▶ [SHORT EXERCISE]
Quote all of the records below verbatim, leaving the pictures out of your answer.

[Records contained in a dataset]

+++

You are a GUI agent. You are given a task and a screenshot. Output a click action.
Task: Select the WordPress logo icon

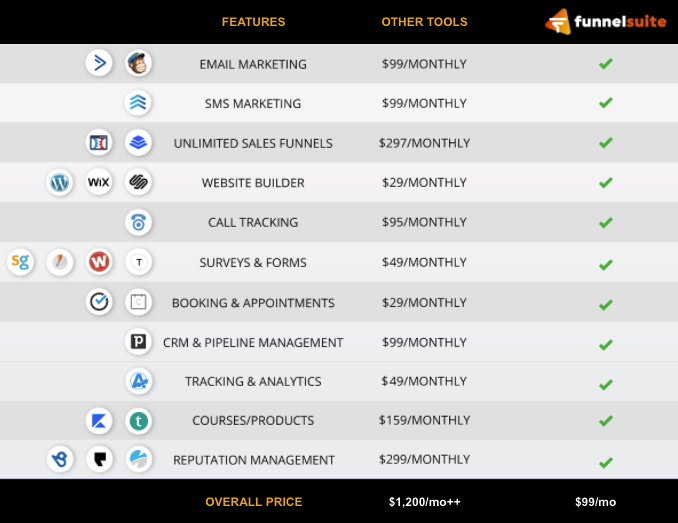coord(60,183)
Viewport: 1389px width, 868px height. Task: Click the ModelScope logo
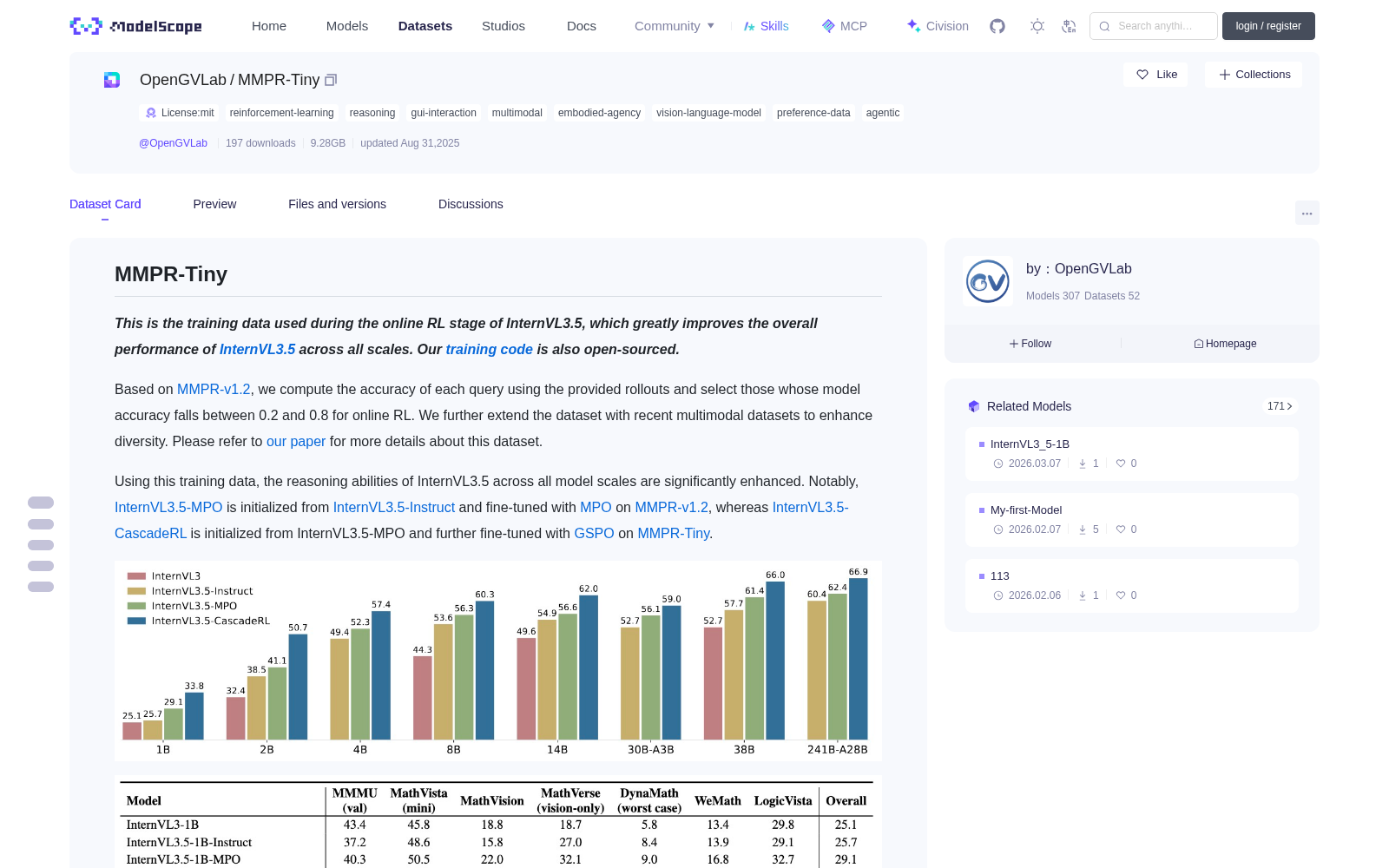click(136, 26)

+++

▶ [FINAL ANSWER]
You are a GUI agent. You are given a task and a screenshot. Output a click action.
Task: Select the WordPress logo icon

coord(60,183)
Viewport: 1389px width, 868px height. Task: Click the ModelScope logo
click(136, 26)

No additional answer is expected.